Editorial

Marta Temido e a raiva aos grupos privados de saúde

A ministra da Saúde está mais preocupada em pressionar os grupos privados do que em trabalhar numa lógica de cooperação efetiva, e os doentes é que pagam.

A situação da pandemia parece estar descontrolada, como se percebe da sucessão de medidas que o Governo está a anunciar desde há duas semanas a esta parte, e as que já se antecipam, o Serviço Nacional de Saúde está no limite ou já o ultrapassou em alguns hospitais públicos. É por isso chocante a forma como o Ministério da Saúde está mais preocupado em criar um ambiente hostil em torno dos grupos privados de saúde do que em procurar uma cooperação efetiva que garante um funcionamento eficaz do sistema nacional de saúde (leia-se SNS, grupos privados e terceiro setor).

******************************

## O que fazer
**a)** Reescreva de forma mais breve o parágrafo do editorial sobre a ministra da Saúde que começa por "A situação da pandemia parece estar descontrolada", mantendo os factos principais.
**b)** Prolongue o editorial sobre a ministra da Saúde a partir da última frase apresentada.
Os dados não têm qualquer relação com o editorial sobre a ministra da Saúde.

## Bloco de dados
******************************

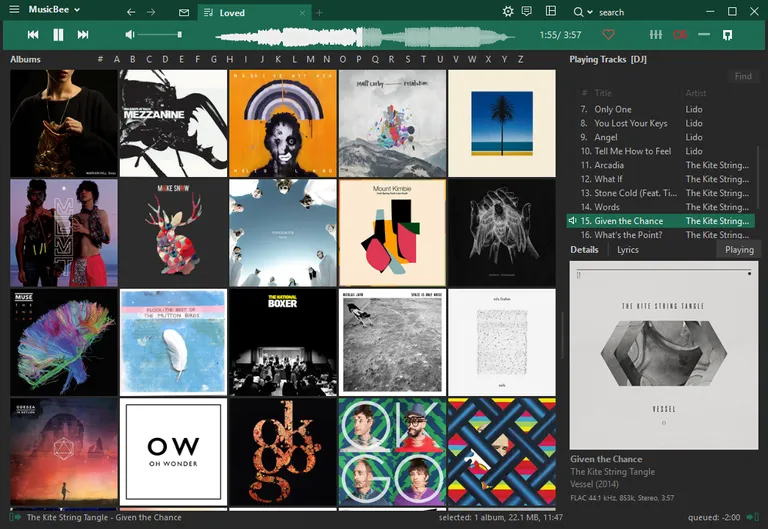The width and height of the screenshot is (768, 529).
Task: Expand the search options dropdown arrow
Action: [x=590, y=13]
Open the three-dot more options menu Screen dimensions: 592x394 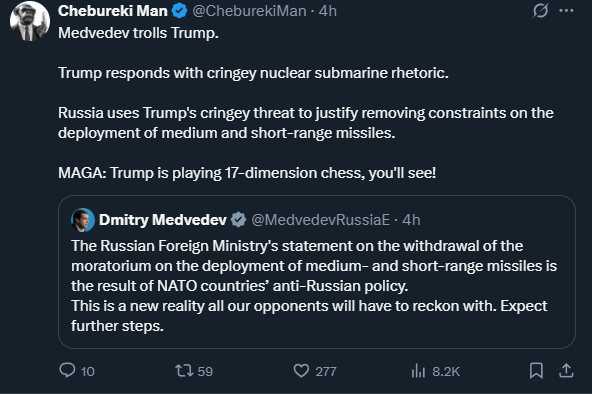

******************************

## Respostas às tarefas
**a)** A pandemia parece descontrolada. Isso vê-se pelas medidas que o Governo anuncia há duas semanas e pelas que já se antecipam. O SNS está no limite ou já o ultrapassou em alguns hospitais públicos. Por isso, é chocante que o Ministério da Saúde se preocupe mais em criar um ambiente hostil aos grupos privados do que em procurar uma cooperação efetiva que garanta o funcionamento eficaz do sistema nacional de saúde (SNS, grupos privados e terceiro setor).

**b)**
Para esta ministra, conta mais ideologia do que o tratamento dos doentes e o que se vê em cada declaração, mesmo ou especialmente naquelas em que diz estar disponível para recorrer aos privados, é uma irritação profunda, uma raiva, um desprezo até, indisfarçável. Como se estivesse a fazer um favor quando do que se trata é mesmo de garantir que, perante uma pressão anormal na procura de cuidados de saúde, os portugueses têm acesso ao sistema, especialmente aqueles que são os mais vulneráveis e expostos. No público, no privado ou no social.

É incompreensível que apenas esta quarta-feira, no dia em que se bateram os recordes de infetados diariamente, quase quatro mil, o presidente da Administração Regional de Saúde (ARS) de Lisboa e Vale do Tejo tenha promovido uma reunião com os grupos privados e com a associação do setor. O que fizerem em julho, agosto e setembro? Nada.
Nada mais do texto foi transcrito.